For those who are not familiar with it, impartation, at least in charismatic circles refers to passing on a gift, or even on occasion a calling or anointing when one person or persons lays hands on another. I’m not going to try to summarize the various views on this. First, I’m not fully acquainted with them. Second, that’s not my purpose.

Bottom line is that the whole concept of things passed on via laying on of hands with prayer or blessing is something that I have not liked very much from the first time I heard of it. It sounded too much like people treating the Holy Spirit and spiritual gifts as a personal possession, sort of like that pair of socks one received for Christmas and then passed on, hopefully before it got holes in it. On a more serious note the conflict is really between an idea of complete divine sovereignty over the gifts and the idea of human involvement.

What I have believed and taught up until now has tended to focus on divine sovereignty. God decides who to give the gifts to, and if anything human action is required at all it is simply a recognition of what God has already done. Similarly I would maintain that God does healing with or without any particular action on our part, and thus would not recognize a continuing gift of healing as such. We take action; God heals; the two don’t relate a great deal.

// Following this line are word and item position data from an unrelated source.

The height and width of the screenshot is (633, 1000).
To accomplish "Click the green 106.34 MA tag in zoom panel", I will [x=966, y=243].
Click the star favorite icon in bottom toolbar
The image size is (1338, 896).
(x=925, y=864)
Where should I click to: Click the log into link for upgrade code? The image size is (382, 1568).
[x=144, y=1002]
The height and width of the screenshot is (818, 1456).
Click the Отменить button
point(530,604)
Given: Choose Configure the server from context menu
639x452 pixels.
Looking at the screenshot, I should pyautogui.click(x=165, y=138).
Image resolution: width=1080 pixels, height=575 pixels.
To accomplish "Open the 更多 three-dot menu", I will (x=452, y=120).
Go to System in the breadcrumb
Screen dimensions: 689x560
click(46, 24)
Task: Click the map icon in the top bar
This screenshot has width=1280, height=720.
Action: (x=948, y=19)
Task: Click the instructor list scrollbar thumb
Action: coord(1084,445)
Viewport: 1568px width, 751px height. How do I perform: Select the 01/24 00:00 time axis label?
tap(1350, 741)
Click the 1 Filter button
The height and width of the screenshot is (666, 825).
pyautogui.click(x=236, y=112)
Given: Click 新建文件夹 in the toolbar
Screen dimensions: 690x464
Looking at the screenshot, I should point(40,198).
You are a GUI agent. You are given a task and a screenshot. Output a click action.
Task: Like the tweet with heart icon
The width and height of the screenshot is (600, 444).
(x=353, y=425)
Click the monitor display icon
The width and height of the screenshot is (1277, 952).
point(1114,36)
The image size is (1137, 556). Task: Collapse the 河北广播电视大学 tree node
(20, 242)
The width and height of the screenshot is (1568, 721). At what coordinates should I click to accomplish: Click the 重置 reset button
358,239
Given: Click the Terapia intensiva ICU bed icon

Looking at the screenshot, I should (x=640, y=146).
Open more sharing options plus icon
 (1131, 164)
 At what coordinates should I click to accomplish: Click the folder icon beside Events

Two things have combined to change my view. The first was our Sunday School study using Bruce Epperly’s book Healing Marks. I cannot point to just one place, but with support from the healing stories of Jesus, Bruce emphasizes the way in which God works with and through people. It may seem to “protect” God to emphasize how little control we have, but it doesn’t reflect the way in which scripture speaks of God’s activity in the world.

I’m not going to go through all of the arguments here. They involve multiple chapters in the book. I think both the ideas involved with healing and of impartation share a common element, in that in both we have God’s gifts, and in both we have a danger both of losing the divine and the human elements.

I think my way of expressing this over the last few years has tended to lose the human element.

This coalesced in reading Numbers a couple of days ago. An amazing amount of my thinking has developed while reading the Torah, the first five books of the Bible. In this case I was reading the story in Numbers 11 in which Moses complains to God, and God tells Moses to bring 70 elders from the tribes. Numbers 11:35 reports that God took some of the spirit that was on Moses and gave it to the 70. (We later find out that two more receive the spirit, which brings up some interesting thoughts.)

There are even some commentators who believe this “taking” of the spirit from Moses was some kind of punishment for his complaining, but I think this is contradicted by the rather vigorous way in which the complaints of Miriam and Aaron are dealt with in chapter 12. There’s some important material there I will incorporate in my comments on Hebrews later. There the special position of Moses as one who spoke with God face to face is strongly re-emphasized.

Now this story is in no sense a proof-text for my change of view. In fact, one could read this story either way. I read it in the context of what I learned of Leviticus when studying Jacob Milgrom’s three volume commentary in the Anchor Bible series. God moves the people of Israel in the ceremonies he commands from the idea of some sort of magic or human manipulation of God to an understanding that God acts. It is not the ceremony that makes God act. For example, one offers a sacrifice, but God forgives.

What this story did for me was outline the ideas that are in conflict. It is the spirit that is on Moses (the human) that is taken and imparted to the 70 who are gathered. We are not told of any ritual or ceremony, but there may well have been. Then at the same time God touches two people who aren’t actually there. (I commend to your attention Numbers 11-14, with particular emphasis on how divine and human action combine. It’s interesting reading!)

God is always working, but he in scripture he is continually presented as working in and with human beings. It is possible that when you touch someone and pray for their healing, a healing “power” will go out of you and help the person for whom you are praying. It’s the “out of you” with which I have been uncomfortable. I think I’ll have to learn to live with it!